Philip Seymour Hoffman and Julianne Moore narrate the short film featuring the work of more than 20 different cartoonists who range all over the spectrum in terms of political activism, which is one of the things that makes this film work. First, Hoffman and Moore list all the everyday places of American life sadly placed in the shadow of gun violence: schools, malls, street corners, movie theaters. The sight of Jim Borgman’s fictional, perpetually 16-year-old Jeremy from the daily comic Zits put into the context of gun violence at malls paradoxically made the reality even more striking for me. We don’t associate cartoon characters with the life and death realities of gun violence in America. We put them into a different, gun-less alternate universe. Sadly, we often mentally put real life teenagers into that gun-less alternate universe, too, at least until the real, gun-filled world shatters that false bliss. Sometimes it takes a dose of unreality to make the reality break through.

Before extolling viewers to agree that enough’s enough and to demand gun control, Hoffman and Moore list all the life roles—husband, wife, father, mother, family—gun violence interrupts. All along, images from cartoonists help us envision those roles. When they arrive at family, Jeff Keane’s The Family Circus strikes the point home poignantly. Begun by Bil Keane, Jeff’s father, over half a century ago, The Family Circus may be the most family-friendly, socially conservative strip in the history of mainstream American comics. Even Charles Schulz’s Peanuts looks radical by comparison. When the art of a real radical such as Ted Rall arrives on the scene soon after (as an angry mob about to awaken a sleeping congressman), you fully realize how this debate has grown beyond political ideologies and become a simple issue of human rights that has taken a darkly comic turn.

Cartoonists Demand Action to End Gun Violence,” organized by cartoonist Ruben Bolling of Tom the Dancing Bug, belongs to the larger Demand Action.org movement, which began as a campaign of American mayors against illegal guns. Even if you’re not a fan of cartooning or these cartoonists, pictures such as that of This Modern World’s Sparky the Penguin railing against a generic congressman with the U.S. Capitol dome in the background (shown above) by Dan Perkins (aka Tom Tomorrow; this year’s Herblock Award winner) should make you want to holler, too. Perhaps the absurdity of a politically active penguin’s the perfect symbol for the absurdity of the entire aimless debate. Lalo Alcaraz, Roz Chast, Mike Luckovich, Art Spiegelman, Garry Trudeau, Mo Willems, and many others heap scorn, satire, and absurdity eye high in hopes to open the eyes of viewers.

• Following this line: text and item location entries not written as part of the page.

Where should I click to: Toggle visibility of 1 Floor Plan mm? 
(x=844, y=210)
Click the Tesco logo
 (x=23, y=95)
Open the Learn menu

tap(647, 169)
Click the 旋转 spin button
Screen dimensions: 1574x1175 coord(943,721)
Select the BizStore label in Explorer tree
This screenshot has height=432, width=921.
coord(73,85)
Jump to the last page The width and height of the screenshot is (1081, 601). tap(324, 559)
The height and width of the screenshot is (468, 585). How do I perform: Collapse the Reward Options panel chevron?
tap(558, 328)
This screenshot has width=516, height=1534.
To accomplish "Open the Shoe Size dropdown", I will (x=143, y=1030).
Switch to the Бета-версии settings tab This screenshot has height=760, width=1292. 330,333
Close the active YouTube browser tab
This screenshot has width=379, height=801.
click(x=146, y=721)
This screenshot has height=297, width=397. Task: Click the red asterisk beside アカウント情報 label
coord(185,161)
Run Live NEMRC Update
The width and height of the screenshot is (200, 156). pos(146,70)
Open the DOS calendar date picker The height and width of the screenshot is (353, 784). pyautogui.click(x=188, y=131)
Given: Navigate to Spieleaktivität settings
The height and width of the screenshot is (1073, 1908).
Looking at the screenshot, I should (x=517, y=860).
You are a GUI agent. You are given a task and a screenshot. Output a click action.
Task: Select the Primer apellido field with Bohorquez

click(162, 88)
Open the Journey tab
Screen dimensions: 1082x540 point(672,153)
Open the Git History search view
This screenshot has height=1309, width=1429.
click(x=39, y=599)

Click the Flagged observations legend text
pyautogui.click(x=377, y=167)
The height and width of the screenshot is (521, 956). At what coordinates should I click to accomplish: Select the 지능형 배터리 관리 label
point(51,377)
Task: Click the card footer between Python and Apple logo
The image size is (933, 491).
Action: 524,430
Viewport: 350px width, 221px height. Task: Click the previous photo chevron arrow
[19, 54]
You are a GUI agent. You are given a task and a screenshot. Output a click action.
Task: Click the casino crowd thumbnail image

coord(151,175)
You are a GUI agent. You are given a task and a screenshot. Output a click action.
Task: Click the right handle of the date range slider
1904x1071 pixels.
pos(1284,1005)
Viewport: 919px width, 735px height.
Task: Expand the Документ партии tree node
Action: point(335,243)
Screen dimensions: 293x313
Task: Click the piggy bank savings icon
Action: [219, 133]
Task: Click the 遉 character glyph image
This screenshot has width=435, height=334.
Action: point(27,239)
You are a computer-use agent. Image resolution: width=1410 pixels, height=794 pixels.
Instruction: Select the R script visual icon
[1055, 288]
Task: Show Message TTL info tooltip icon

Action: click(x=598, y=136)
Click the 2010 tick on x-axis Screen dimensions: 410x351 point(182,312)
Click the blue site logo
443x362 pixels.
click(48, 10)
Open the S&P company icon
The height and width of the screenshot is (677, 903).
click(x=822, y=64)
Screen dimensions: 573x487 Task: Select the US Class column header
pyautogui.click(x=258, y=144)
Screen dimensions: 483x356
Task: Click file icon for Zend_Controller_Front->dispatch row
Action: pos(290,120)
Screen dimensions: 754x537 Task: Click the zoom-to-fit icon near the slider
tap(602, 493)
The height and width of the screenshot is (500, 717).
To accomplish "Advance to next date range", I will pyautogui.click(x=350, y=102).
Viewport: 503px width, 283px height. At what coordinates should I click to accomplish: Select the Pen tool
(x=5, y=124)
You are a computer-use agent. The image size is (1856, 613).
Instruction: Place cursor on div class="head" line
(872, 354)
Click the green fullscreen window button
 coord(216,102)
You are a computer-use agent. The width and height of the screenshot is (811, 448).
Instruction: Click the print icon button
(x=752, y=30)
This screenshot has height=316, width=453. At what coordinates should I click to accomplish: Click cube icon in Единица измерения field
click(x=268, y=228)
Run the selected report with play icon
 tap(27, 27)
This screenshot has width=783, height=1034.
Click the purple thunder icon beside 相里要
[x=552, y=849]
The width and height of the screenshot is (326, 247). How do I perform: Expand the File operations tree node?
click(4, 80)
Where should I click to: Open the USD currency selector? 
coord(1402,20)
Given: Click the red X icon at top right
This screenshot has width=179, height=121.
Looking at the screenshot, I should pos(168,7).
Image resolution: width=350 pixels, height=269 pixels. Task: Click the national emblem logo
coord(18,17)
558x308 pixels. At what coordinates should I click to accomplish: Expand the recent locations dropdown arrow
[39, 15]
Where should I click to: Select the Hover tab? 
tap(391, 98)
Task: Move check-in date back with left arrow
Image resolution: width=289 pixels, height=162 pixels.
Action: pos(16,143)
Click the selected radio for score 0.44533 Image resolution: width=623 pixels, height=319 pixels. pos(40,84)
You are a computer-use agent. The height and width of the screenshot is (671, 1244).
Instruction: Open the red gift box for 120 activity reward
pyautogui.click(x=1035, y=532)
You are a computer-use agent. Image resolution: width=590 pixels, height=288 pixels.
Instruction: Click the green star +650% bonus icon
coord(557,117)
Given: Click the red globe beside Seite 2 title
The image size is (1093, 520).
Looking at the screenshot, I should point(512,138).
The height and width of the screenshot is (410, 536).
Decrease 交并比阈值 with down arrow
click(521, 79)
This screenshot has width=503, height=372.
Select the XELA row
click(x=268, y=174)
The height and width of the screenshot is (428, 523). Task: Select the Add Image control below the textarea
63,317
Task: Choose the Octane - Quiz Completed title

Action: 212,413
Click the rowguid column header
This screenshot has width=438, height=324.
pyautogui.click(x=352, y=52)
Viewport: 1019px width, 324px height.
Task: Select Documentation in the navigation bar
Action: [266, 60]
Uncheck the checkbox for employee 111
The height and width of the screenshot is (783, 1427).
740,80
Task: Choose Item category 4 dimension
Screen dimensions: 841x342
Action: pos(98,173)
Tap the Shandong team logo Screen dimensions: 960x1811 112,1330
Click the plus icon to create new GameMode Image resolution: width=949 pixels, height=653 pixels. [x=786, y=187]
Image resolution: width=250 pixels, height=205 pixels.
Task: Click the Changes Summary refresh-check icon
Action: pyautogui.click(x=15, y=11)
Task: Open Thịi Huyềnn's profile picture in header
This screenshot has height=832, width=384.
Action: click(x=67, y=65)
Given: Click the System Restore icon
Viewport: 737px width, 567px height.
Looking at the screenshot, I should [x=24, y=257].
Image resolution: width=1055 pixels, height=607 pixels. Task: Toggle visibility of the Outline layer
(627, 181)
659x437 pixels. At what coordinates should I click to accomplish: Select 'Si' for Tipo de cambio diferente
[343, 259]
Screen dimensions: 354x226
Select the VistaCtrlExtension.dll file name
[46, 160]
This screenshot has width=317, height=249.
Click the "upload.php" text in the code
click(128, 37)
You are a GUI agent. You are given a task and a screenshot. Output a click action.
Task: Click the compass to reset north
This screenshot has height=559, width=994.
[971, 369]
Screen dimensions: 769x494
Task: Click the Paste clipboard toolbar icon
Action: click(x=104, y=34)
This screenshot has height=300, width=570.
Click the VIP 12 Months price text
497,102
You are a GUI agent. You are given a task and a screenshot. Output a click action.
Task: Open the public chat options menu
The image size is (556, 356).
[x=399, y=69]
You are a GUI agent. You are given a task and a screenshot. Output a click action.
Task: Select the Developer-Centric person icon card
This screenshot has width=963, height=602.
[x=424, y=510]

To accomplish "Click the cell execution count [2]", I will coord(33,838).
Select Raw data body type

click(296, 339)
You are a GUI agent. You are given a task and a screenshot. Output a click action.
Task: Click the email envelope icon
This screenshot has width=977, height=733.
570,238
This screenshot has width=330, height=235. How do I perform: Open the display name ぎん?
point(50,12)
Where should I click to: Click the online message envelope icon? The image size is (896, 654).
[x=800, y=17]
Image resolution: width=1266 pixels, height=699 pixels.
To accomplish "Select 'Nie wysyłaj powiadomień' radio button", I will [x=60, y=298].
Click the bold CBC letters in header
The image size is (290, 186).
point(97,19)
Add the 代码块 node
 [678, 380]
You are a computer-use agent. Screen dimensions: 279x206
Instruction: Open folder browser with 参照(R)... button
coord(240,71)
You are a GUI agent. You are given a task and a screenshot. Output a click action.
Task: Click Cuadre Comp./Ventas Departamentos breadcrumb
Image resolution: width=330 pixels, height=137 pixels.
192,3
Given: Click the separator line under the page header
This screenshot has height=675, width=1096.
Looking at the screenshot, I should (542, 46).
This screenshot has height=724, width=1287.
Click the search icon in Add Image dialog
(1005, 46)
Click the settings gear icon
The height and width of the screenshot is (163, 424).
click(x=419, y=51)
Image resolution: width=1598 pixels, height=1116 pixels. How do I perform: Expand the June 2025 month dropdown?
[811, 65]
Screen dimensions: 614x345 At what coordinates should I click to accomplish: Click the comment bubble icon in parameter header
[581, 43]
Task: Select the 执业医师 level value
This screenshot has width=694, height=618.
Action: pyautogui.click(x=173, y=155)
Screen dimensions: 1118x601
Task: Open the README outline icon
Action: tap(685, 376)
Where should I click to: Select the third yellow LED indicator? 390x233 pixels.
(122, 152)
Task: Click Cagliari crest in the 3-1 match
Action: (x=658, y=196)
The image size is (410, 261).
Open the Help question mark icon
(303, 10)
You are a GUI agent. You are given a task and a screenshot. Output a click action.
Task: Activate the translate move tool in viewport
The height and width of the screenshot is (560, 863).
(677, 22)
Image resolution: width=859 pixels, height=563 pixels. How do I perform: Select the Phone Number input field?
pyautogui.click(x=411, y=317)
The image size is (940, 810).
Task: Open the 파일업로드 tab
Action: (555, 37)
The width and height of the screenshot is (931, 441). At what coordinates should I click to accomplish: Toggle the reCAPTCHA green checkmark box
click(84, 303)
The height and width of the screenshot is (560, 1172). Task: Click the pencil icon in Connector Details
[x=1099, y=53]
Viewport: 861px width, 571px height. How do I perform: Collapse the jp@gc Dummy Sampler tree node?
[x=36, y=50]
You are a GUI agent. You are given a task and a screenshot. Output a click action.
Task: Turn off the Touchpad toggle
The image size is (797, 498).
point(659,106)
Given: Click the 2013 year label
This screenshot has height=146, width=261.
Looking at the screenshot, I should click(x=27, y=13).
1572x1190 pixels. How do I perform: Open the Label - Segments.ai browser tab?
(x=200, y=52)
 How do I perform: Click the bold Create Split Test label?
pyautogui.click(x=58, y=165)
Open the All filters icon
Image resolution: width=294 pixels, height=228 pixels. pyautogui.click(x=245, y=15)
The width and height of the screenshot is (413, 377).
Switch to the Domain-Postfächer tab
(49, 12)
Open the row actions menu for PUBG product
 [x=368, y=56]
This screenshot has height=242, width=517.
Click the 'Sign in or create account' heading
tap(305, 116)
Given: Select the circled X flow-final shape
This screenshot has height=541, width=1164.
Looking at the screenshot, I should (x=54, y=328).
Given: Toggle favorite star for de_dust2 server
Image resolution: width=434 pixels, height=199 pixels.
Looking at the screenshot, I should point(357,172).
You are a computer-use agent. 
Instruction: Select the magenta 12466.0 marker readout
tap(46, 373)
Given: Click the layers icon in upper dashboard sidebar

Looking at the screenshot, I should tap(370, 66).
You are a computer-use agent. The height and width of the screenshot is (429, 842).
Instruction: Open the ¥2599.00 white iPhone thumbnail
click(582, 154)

While gunfire marred Mother’s Day in New Orleans, four mothers from the Sandy Hook Shooting wrote an essay asking others to take the Sandy Hook Promise to honor their children by “do[ing] everything I can to encourage and support common sense solutions that make my community and our country safer from similar acts of violence.” “As ‘Sandy Hook Moms,” we often hear the phrase ‘I can’t imagine what you are going through,’” the essay reads. “Well, please imagine it. Imagine what it’s like to lose a son or daughter to gun violence and encourage your elected officials to do the same.” Guns have claimed the lives of at least 71 children aged 12 and under in the five months since the Sandy Hook shooting, but that represents just a tiny fraction of the total 4,000 American lives lost to guns in that time frame. Each week I read #GunFail, a heartbreaking rundown of gun-related accidents both fatal and not but all darkly comic. “Cartoonists Demand Action to End Gun Violence” helps us imagine, as the Sandy Hook Moms, plead the consequences of gun violence. In response to the New Orleans parade shooting, Esquire’s Charles P. Pierce suggested that “[m]aybe we are not a good people. Maybe we should think on that for a while.” These cartoonists and their effort to stop the proliferation of guns in America gives hope that, if we’re not a good people, we can still try to be.